BEGIN Given data
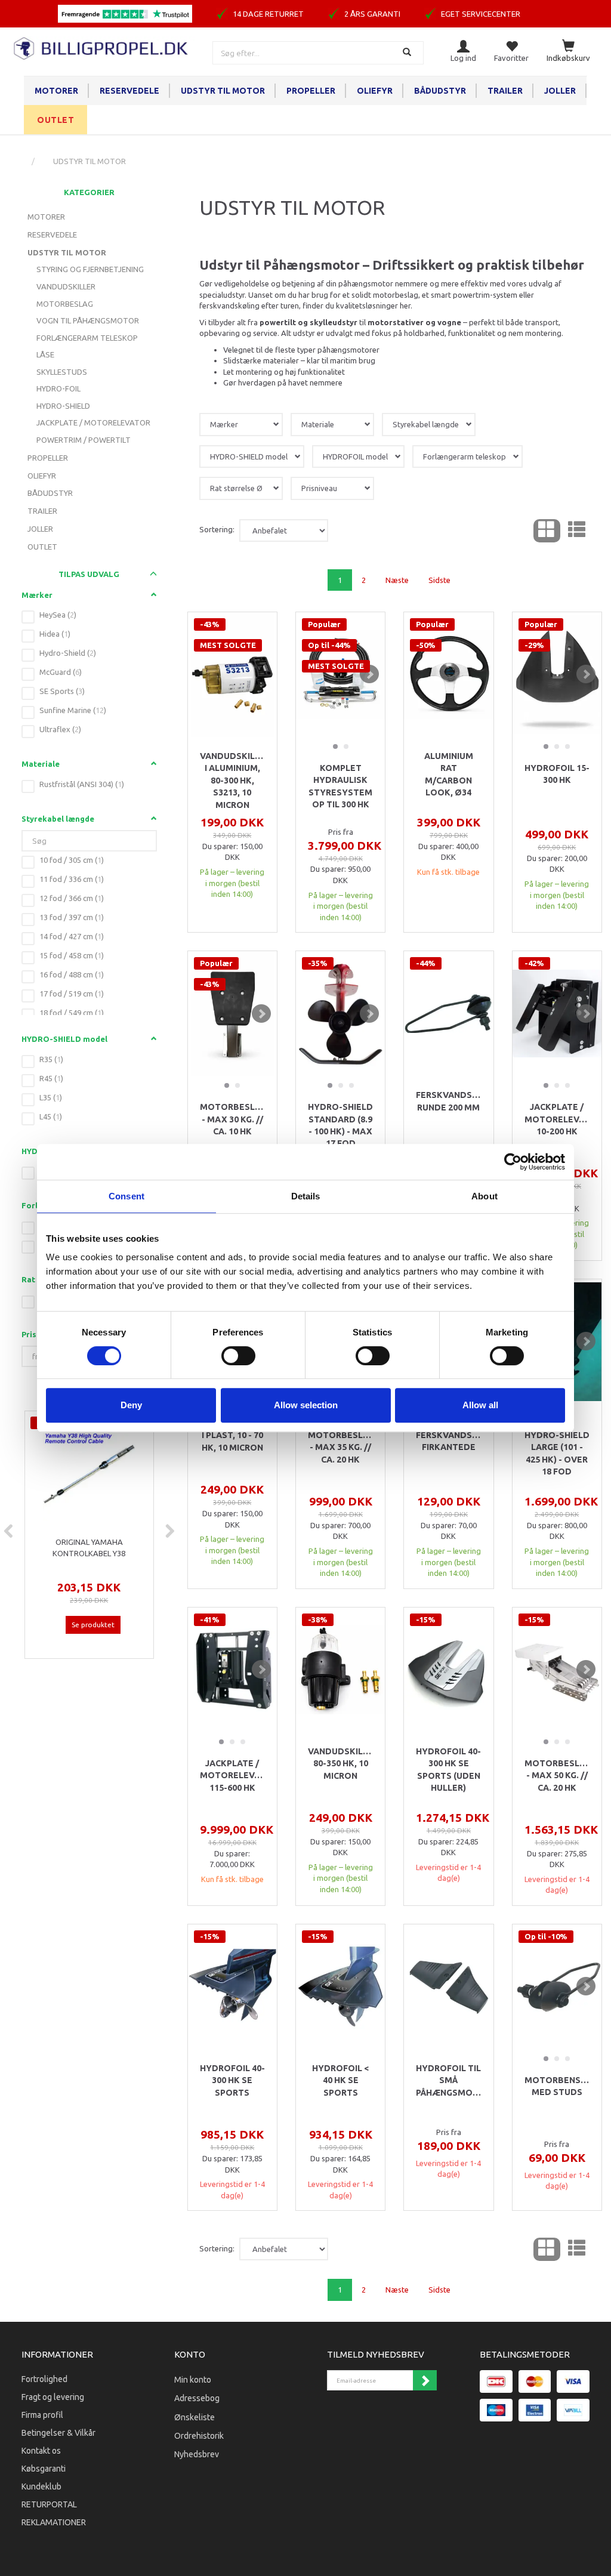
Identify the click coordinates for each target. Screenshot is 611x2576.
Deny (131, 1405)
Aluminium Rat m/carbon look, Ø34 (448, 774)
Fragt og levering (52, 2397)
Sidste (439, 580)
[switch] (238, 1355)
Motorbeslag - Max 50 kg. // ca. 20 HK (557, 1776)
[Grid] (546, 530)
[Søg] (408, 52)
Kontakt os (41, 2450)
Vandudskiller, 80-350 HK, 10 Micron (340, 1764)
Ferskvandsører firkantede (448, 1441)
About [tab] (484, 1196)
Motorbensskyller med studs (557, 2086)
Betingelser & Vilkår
END Given data
§ What to produce
Give back exactly the lines starting at the one with "About [tab] (484, 1196)" and running to the end of the listing. Include both ends.

§ Written solution
About [tab] (484, 1196)
Motorbensskyller med studs (557, 2086)
Betingelser & Vilkår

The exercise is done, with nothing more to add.